▸ **The problem**
Say how many lines of the material include "will". Give the number without any other text.

▸ **Data supplied**
>>>
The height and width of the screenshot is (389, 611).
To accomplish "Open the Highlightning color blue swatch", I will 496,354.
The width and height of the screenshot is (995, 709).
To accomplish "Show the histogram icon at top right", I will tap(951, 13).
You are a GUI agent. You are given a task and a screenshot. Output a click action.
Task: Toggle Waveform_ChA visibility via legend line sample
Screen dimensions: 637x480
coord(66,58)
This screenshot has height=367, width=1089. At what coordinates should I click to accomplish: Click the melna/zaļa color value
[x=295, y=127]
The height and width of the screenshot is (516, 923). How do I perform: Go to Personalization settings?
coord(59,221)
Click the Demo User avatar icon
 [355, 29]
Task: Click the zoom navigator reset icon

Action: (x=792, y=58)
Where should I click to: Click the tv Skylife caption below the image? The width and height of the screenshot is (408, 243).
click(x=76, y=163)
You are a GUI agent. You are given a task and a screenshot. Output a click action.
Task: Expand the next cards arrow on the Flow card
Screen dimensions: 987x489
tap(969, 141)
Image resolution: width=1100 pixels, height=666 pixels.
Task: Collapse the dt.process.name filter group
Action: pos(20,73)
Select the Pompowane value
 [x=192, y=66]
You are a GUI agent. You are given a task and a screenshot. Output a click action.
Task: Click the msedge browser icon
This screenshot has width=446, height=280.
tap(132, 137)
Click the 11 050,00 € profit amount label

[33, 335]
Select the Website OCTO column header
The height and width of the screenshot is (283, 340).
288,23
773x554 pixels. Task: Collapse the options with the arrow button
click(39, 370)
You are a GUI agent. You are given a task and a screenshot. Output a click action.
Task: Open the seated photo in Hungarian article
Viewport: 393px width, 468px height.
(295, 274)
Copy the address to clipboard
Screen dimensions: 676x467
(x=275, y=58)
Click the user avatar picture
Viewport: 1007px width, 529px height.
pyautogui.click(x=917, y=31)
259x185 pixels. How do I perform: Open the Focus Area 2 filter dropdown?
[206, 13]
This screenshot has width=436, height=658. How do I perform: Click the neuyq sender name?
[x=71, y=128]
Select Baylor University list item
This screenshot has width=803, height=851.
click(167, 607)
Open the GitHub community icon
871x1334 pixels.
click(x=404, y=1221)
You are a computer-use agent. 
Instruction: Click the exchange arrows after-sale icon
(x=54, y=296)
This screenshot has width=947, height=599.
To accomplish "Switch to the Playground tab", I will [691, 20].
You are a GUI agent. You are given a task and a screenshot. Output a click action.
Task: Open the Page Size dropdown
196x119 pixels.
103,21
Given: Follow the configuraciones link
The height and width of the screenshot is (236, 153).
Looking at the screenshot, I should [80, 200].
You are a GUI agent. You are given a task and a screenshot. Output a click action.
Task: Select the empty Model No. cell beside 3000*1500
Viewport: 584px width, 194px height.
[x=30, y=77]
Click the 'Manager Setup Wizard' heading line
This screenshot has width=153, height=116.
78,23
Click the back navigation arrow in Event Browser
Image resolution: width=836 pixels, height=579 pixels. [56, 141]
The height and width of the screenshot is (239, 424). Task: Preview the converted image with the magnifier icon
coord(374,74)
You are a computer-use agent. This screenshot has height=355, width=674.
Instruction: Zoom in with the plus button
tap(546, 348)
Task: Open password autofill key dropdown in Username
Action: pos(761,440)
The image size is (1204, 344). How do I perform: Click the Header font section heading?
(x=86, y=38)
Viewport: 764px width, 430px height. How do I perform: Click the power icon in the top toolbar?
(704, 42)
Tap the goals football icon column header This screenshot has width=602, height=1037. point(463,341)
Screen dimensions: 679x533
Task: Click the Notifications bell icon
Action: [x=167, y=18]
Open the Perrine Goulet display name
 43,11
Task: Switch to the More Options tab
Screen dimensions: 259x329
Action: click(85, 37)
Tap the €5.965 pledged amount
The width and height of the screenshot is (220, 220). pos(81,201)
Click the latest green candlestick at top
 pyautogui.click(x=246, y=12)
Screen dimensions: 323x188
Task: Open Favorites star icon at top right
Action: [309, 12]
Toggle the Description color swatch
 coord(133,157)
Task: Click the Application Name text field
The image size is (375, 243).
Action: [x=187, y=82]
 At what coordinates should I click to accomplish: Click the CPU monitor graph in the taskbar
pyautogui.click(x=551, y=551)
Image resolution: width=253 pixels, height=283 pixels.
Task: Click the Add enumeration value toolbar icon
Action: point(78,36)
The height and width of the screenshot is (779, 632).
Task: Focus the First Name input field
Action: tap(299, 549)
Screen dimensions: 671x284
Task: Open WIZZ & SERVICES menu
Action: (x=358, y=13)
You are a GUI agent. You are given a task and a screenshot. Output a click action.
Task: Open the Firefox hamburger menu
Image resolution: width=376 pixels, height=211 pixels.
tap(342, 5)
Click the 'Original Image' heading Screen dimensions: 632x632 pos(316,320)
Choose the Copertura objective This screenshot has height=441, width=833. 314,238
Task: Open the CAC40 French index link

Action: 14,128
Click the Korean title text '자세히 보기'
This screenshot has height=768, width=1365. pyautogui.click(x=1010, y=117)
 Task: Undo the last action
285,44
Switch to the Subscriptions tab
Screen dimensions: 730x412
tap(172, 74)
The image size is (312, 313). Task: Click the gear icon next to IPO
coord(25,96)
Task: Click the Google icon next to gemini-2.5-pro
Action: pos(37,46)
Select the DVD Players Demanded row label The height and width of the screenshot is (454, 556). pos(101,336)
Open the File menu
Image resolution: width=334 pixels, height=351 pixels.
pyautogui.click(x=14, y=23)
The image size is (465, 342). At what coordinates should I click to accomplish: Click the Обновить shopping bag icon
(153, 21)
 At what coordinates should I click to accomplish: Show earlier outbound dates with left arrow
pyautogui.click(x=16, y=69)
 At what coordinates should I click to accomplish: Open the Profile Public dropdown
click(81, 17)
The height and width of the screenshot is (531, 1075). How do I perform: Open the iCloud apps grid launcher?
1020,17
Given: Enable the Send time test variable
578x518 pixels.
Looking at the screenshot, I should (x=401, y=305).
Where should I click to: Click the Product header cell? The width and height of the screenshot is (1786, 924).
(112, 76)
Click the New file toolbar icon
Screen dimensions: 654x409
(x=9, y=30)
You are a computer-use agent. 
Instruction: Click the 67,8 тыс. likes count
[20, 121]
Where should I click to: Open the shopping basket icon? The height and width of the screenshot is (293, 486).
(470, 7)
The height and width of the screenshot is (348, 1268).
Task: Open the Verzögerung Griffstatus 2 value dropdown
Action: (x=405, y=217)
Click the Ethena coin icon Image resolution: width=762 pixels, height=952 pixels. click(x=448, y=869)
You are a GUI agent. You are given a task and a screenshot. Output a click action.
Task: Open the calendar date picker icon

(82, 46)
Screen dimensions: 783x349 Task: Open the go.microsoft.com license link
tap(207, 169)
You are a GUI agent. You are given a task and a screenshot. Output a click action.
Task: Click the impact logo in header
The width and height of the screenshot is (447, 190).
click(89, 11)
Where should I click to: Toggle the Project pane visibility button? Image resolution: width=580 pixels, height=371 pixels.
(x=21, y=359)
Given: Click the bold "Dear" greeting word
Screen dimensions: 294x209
<<<
▸ **Reply**
3